Ngorongoro Conservation Area

Size: 1,500 sq. miles (8,300 sq. km.) Best time to visit: Anytime

The Ngorongoro Conservation area, home to the famous Ngorongoro Crater, is not a national park and members of the Masai tribe do live within its boundaries; however, the wildlife in the area is overwhelming.

Thousands of animals can be found grazing on the open plains of the conservation area and many more live on the slopes that lead up to Ngorongoro Crater. The crater itself is 11 miles (18 km) wide and contains over 25,000 large mammals alone. It is thought that before the eruption that formed the crater, Ngorongoro may have rivalled Kilimanjaro in size. Lake Magadi, situated at the bottom of the crater, provides good wallowing for the huge water buffalo that gather at its edges. As you move through herds of these massive beasts, their stares can seem more challenging than disinterested.

You won’t see many giraffe or zebra here as competition for food is high in the crater; however, it is one of the best places to spot the endangered African black rhino as well as large prides of lions whose males develop striking black manes. From the rim of the crater it is possible to get a bird’s eye view of the animals and, with a good pair of field glasses, you can identify many of them from afar. There is no accommodation in the crater and the ascent must be made by nightfall but from the many campgrounds and lodges on the crater rim you may be lucky enough to hear the night time activities of the animals as they go about their nocturnal business.

Many types of bird make Ngorongoro crater their home and at times the lake is overed with thousands of greater and lesser flamingos. (Lesser flamingos are smaller, but have brighter plumage.) Sand-pipers, storks, the ever-present vultures and other birds will often be found floating overhead.

Archaeological sites

Olduvai Gorge is the famous home of 1.75 million-year-old “nutcracker man” – known to the scientific community as Australopithecus boisei – one of the oldest known ancestors of man. The remains were discovered by Mary Leakey who was carrying out archaeological work there with her husband, Louis Leakey. The Olduvai Gorge site is extremely rich in fossilized remains and has yielded many types of ancient flora and fauna including 50 different hominids. The site consists of five layers, ranging in age from 15,000 to 2.1 million years.

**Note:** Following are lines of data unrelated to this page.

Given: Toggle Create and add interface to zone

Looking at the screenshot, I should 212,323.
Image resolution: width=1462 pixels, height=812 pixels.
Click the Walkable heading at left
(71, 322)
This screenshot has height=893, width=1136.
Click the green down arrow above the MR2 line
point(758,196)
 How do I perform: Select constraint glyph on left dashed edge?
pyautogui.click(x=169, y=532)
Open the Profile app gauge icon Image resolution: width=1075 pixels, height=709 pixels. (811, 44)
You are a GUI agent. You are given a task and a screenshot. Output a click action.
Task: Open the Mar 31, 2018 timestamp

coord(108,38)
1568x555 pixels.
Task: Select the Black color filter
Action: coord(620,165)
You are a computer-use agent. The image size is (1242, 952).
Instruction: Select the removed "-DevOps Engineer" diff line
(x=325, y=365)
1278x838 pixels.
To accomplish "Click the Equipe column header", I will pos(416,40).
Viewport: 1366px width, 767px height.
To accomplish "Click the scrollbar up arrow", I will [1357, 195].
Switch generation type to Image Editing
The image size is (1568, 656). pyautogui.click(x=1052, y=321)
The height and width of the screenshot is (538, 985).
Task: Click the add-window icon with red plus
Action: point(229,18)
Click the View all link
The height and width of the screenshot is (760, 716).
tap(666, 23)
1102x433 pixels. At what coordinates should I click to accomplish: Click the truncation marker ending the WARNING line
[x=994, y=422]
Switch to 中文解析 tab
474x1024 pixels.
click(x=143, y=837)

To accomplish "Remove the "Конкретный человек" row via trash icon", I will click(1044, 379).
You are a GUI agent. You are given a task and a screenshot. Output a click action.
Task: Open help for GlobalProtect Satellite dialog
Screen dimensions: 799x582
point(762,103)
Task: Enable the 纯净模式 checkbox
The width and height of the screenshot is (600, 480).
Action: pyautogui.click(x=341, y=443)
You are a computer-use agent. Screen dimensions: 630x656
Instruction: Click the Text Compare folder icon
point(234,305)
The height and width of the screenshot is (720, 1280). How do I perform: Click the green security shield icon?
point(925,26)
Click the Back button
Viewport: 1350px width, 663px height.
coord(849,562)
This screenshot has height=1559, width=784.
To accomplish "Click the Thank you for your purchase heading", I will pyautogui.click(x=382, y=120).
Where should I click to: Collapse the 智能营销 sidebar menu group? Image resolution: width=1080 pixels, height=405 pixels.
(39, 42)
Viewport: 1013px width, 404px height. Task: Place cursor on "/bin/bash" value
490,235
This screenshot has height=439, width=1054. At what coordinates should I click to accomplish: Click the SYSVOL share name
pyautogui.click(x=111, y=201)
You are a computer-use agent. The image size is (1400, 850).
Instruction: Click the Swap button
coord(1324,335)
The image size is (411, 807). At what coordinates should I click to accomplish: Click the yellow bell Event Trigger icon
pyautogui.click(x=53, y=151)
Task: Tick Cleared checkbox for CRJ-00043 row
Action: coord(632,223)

Other archaeological sites in northern Tanzania include the Hominid track way at Laetoli (the track way is now reburied for preservation, a cast of the track way can be viewed at Olduvai) and the spectacular ancient cave paintings north of Kondoa which can be viewed in their original state. For archaeology buffs, a visit to the 27 painting sites is a must.

The Masai

The Masai tribe is the predominant tribe in northern Tanzania and many of them call the Ngorongoro Conservation Area their home. The Masai people have been given permission to live within the Conservation Area boundaries and as you drive through the area you will often espy the traditional red garb of the Masai. The Masai have never been a hunting people – they live from the milk and blood of cattle – and as a result get along splendidly in this large wildlife preservation area. The Masai are generally distrustful of photographs but some traditional villages have been opened up to tourism and a visit can be arranged for a fee.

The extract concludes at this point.